PVR monitors changes in its counterparties and are not aware of any specific concerns regarding PVR’s counterparties’ ability to make payments under any of the PVR Interest Rate Swaps, including the January 2009 swap agreement.

PVR Unit Offering

In 2008, PVR issued 5.15 million common units to the public representing limited partner interests and received $138.2 million in net proceeds. PVR received total contributions of $2.9 million from its general partner in order to maintain its 2% general partner interest in PVR. The net proceeds were used to repay a portion of PVR’s borrowings under the PVR Revolver.

Future Capital Needs and Commitments

Subject to commodity prices and the availability of capital, we are committed to expanding our oil and gas operations over the next several years through a combination of development, exploration and acquisition of new properties. We have a portfolio of assets which balances relatively low risk, moderate to potentially higher return development projects in East Texas, the Mid-Continent, Appalachia and Mississippi, with higher risk, potentially higher return exploration prospects in south Louisiana and south Texas. We expect to continue to execute a program dominated by development drilling and, to a lesser extent, exploration drilling, supplemented periodically with property and reserve acquisitions.

In 2009, we anticipate making oil and gas segment capital expenditures, excluding acquisitions, of up to approximately $250.0 million. The capital expenditures are expected to be primarily funded from internally generated sources of cash, including cash distributions received from PVG and PVR, supplemented by Revolver borrowings as needed. At December 31, 2008, we had $146.7 million of borrowing capacity under the Revolver. We continually review drilling and other capital expenditure plans and may change the amount we spend in any area based on industry conditions, cash flows provided by operating activities and the availability of capital. We believe our cash flow from operating activities and sources of debt financing are sufficient to fund our 2009 planned oil and gas capital expenditure program.
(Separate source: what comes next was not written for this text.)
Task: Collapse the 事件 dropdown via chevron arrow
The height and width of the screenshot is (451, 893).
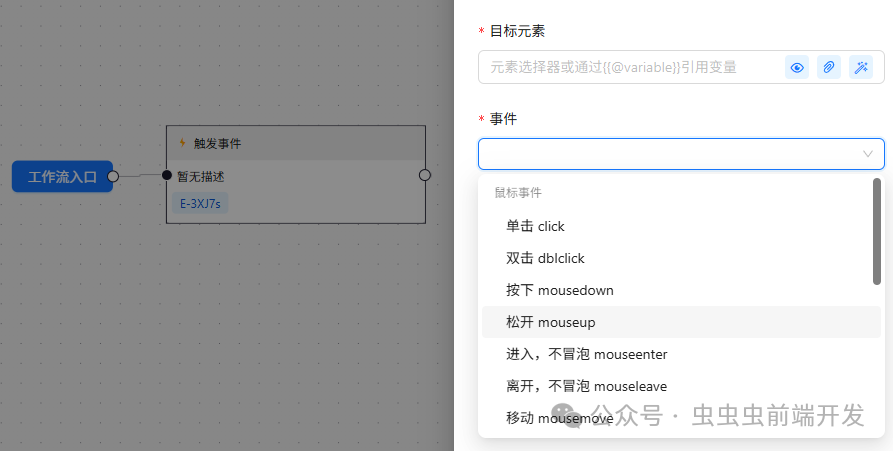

For future periods, we continue to assess funding needs for our growth opportunities in the context of our presently available debt capacity. We expect to use a combination of cash flows from operating activities, borrowings under the Revolver and issuances of additional debt and equity securities to fund our growth. However, if the current disruptions in the worldwide credit, capital and commodities markets continue into the future, our ability to grow will likely become limited. We cannot be certain that we will be able to issue our debt or equity securities on terms or in the amounts that we anticipate, or at all, and we may be unable to refinance the Revolver when it expires in 2010. In addition, we may be unable to obtain adequate funding under the Revolver because our lending counterparties may be unwilling or unable to meet their funding obligations. We believe our portfolio of assets provides us with opportunities for organic growth in 2009 which will require capital in excess of our internal sources. We expect to continue to rely on the Revolver to fund a large portion of our capital needs, supplemented by the issuance of additional debt and equity securities as needed, if available under commercially acceptable terms.

Currently, PVG has no capital requirements. In the future, we may decide to facilitate PVR acquisitions and other capital expenditures by the issuance of PVG debt or equity if market conditions are favorable to such an issuance.

PVR believes that its remaining borrowing capacity of $130.3 million will be sufficient for its 2009 capital needs and commitments. In 2009, PVR anticipates making capital expenditures, excluding acquisitions, of up to $72.0 million. The majority of the 2009 capital expenditures will be incurred in the PVR natural gas midstream segment. PVR intends to fund these capital expenditures with a combination of cash flows provided by operating activities and borrowings under the PVR Revolver. Long-term cash requirements for acquisitions and other capital expenditures are expected to be funded by several sources, including cash flows from operating activities, borrowings under the PVR Revolver and the issuances of additional debt and equity securities, if available under commercially acceptable terms. PVR’s short-term cash requirements for operating expenses and quarterly distributions to PVG, as the owner of PVR’s general partner, and unitholders are expected to be funded through operating cash flows.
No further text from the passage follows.